Dr. Zibin Guo’s Instructor Certification Program for

Seated/Wheelchair Tai Ji Quan

 

Table of Content

1. Introduction

1) 13 Posture of Wheelchair Tai Ji Quan

2) Four postures of Seated Tai Ji Quan for Rehabilitation

3) Four Postures of Seated Tai Ji Quan for Back Pain, Neck and Shoulder Pain

2. The Certification Program is Designed for

3. Certification Evaluation Process and Methods

4. Fee schedule

5. Payment Method

6. The Requirement for Continuing Education

7. Instructor Directory

8. Certification Committee

9. Begin the Process

 

1. Introduction

As promoters of “Tai Ji Quan for Anybody”, we are committed to improving the condition of both the mind and the body for people with disabilities throughout the world. We have the expertise of Dr. Zibin Guo, a medical anthropologist and a well respected Tai Ji Quan master, to direct this unique incorporation of the principles and methods of Tai Ji Quan and Qi Gong into rehabilitation and clinical settings.

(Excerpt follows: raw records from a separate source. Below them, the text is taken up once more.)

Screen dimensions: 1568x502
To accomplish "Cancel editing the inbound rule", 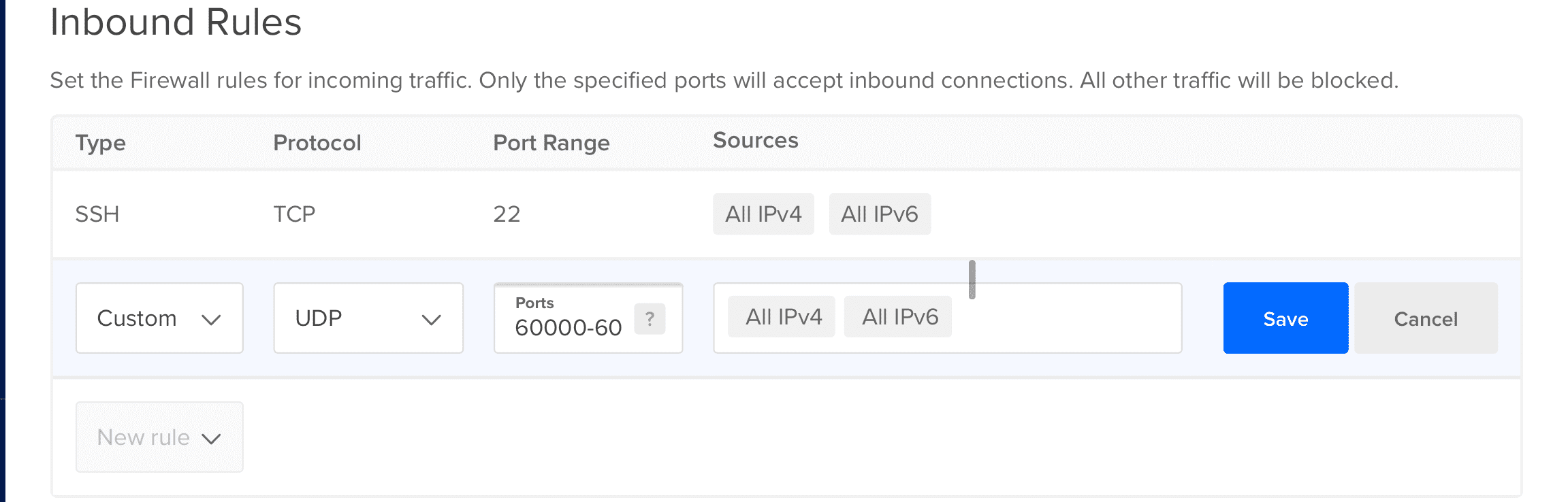I will 1426,318.
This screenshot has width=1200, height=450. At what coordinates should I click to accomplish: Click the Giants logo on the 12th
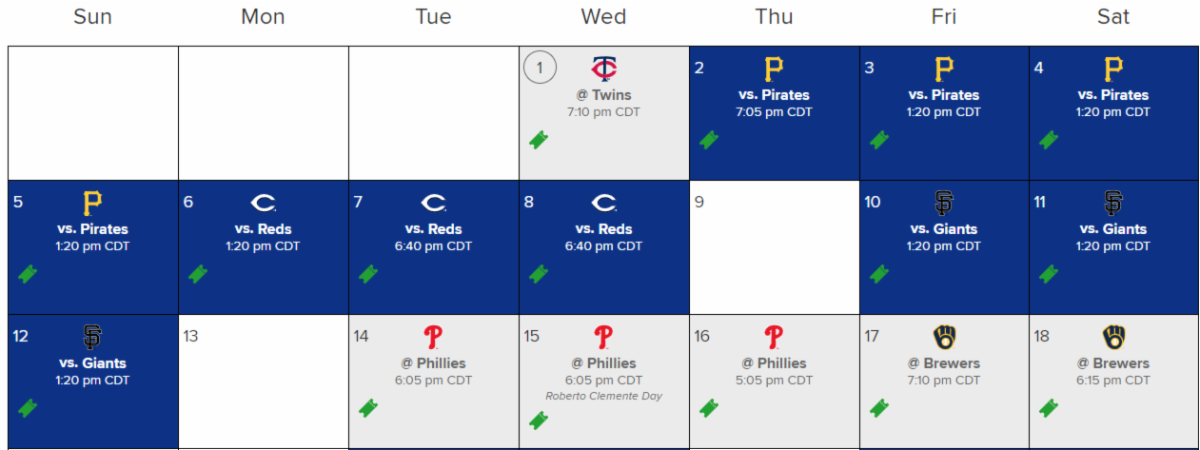click(x=92, y=337)
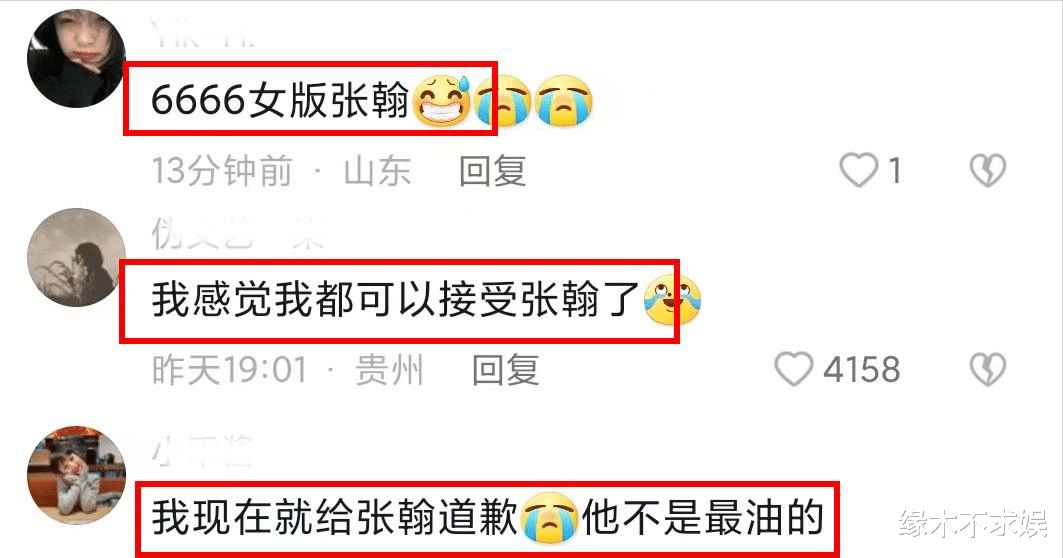Select the comment 我现在就给张翰道歉

coord(335,517)
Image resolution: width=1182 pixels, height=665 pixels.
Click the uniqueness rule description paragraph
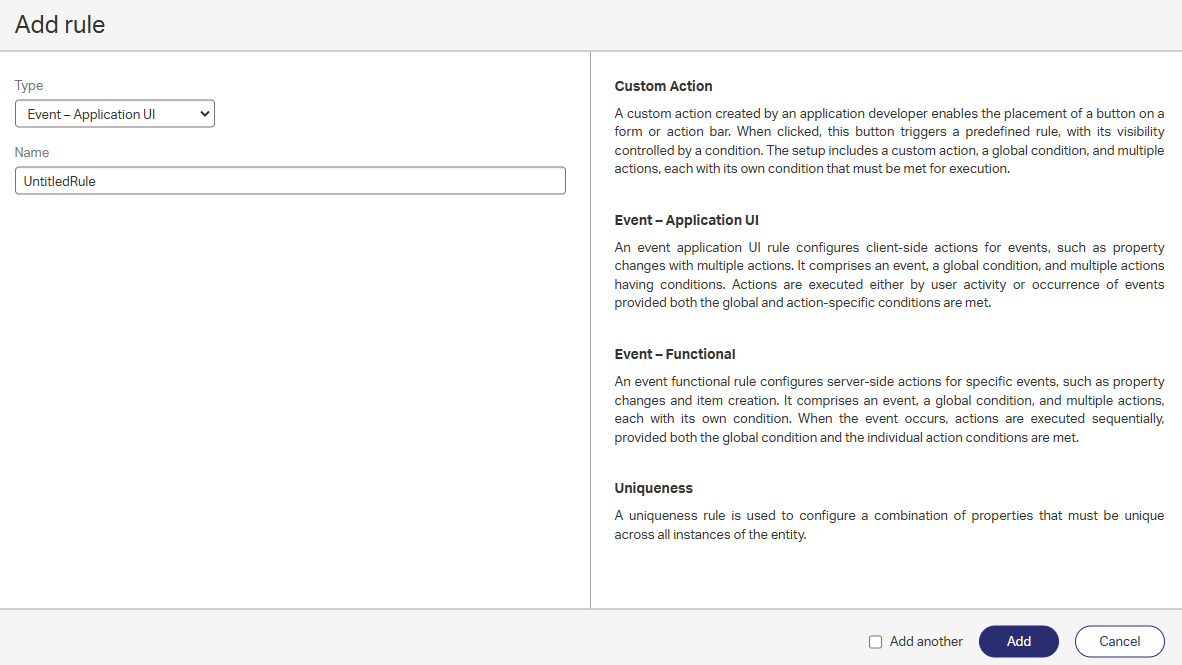(889, 525)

Already there has been exponential growth in the use of this program for the benefit of those with limited ambulatory abilities. Now the challenge is to provide training to more health care professionals to carry this forward, to expand the circle of hope and eventually to lead to the self care of the individuals being served. To meet this need, we are offering three instructor training certificates, specifically for health care professionals who are interested in incorporating this form of seated Tai Ji Quan into their therapeutic endeavors and in promoting physical activity participation for patients with limited ambulatory ability.

The three certification programs for instructors, as directed by Dr. Zibin Guo, are: 1) The 13 Postures of Wheelchair Tai Ji Quan, 2) The Four Postures for Rehabilitation, and 3) The Four Postures for Back Pain, and Neck and Shoulder pain.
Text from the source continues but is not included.